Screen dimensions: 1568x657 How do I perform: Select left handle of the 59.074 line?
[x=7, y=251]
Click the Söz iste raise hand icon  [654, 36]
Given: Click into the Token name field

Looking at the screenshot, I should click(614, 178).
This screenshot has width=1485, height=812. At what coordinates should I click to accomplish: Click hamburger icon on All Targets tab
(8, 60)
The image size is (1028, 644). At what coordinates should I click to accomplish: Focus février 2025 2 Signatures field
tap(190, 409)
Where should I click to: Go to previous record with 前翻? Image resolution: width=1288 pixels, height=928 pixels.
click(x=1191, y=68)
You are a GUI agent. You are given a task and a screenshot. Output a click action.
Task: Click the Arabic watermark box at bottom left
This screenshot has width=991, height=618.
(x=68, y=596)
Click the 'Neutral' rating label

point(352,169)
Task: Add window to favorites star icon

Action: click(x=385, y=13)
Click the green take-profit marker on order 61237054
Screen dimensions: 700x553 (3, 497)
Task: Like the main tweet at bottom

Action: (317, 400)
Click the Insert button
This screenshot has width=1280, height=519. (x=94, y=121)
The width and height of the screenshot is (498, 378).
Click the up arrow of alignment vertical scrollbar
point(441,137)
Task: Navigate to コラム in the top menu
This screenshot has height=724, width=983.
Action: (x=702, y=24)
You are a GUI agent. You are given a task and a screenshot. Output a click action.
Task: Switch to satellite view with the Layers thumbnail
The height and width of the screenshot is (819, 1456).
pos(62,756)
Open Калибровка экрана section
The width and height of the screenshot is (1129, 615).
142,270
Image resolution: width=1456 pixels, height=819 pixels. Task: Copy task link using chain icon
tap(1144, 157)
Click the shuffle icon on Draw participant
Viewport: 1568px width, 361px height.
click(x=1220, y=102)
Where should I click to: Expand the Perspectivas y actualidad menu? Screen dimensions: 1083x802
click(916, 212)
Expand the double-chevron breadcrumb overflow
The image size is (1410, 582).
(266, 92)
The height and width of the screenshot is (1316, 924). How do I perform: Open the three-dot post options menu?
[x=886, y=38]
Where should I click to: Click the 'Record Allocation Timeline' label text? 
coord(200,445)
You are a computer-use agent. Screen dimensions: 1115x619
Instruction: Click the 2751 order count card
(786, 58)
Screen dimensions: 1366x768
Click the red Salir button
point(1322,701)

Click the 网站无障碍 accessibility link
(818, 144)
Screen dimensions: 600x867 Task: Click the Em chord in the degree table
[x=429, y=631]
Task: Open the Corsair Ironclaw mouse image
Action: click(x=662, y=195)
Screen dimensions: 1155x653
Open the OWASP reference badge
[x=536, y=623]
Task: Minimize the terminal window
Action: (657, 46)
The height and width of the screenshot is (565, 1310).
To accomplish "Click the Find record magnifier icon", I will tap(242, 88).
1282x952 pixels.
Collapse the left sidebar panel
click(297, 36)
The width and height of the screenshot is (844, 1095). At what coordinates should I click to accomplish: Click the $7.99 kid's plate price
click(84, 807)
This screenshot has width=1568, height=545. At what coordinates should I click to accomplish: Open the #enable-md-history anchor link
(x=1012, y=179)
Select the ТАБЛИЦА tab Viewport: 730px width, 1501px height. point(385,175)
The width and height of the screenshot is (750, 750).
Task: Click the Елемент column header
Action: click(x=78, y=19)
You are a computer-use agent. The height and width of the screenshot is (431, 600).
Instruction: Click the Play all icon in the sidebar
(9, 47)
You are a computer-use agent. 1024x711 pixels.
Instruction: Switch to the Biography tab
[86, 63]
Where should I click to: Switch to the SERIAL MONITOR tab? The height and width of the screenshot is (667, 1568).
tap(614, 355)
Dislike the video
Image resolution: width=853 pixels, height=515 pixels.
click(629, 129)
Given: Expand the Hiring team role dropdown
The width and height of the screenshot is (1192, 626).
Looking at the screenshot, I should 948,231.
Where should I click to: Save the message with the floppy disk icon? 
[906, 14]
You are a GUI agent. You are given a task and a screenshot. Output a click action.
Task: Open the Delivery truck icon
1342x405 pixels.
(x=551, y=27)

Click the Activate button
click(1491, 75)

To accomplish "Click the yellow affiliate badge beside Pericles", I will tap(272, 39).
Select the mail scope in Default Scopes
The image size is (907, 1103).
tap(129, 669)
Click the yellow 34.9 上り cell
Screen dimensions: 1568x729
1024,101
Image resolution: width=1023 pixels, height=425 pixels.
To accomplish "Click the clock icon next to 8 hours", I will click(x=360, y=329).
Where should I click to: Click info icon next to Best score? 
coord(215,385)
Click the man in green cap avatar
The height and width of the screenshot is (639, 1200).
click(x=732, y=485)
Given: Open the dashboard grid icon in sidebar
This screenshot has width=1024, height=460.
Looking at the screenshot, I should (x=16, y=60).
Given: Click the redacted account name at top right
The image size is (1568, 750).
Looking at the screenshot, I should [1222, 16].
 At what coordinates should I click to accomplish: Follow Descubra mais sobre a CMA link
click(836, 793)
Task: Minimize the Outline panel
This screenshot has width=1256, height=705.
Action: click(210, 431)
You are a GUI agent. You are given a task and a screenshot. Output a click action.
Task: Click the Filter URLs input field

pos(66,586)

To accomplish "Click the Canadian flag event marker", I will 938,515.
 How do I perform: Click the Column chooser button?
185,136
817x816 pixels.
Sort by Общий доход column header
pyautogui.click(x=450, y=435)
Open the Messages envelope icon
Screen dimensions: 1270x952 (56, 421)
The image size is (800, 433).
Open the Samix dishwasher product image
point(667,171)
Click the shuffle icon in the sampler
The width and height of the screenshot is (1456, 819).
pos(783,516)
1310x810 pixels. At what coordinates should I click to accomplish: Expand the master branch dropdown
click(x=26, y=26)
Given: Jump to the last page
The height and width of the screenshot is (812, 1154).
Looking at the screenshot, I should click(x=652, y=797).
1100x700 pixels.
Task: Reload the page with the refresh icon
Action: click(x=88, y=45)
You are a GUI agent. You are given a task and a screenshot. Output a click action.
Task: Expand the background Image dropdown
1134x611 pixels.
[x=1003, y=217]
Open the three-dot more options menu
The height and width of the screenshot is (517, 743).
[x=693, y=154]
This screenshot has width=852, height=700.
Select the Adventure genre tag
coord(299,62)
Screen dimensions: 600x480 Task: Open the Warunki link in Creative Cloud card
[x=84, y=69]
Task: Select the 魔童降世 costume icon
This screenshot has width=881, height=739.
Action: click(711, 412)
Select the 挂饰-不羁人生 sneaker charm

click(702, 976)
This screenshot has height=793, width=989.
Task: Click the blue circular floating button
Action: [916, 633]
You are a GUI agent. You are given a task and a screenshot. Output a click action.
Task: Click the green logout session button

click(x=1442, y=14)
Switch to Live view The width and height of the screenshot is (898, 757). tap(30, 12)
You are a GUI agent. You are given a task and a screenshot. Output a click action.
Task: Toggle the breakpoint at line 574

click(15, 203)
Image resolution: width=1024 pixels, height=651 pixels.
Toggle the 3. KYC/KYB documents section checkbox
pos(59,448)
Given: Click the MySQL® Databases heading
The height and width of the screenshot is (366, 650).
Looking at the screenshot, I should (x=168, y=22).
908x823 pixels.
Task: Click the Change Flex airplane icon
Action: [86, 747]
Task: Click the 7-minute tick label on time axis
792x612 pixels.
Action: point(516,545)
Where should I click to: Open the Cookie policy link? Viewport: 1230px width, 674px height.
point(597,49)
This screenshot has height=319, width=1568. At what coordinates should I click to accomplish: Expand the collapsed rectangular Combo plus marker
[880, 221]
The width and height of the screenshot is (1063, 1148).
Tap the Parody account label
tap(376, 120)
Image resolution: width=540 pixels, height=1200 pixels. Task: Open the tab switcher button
+++++
*WORK TO DO*: How many lines in the records above contain the word "resolution"? Reply with the number alone.

*ANSWER TO THIS EXERCISE*: 6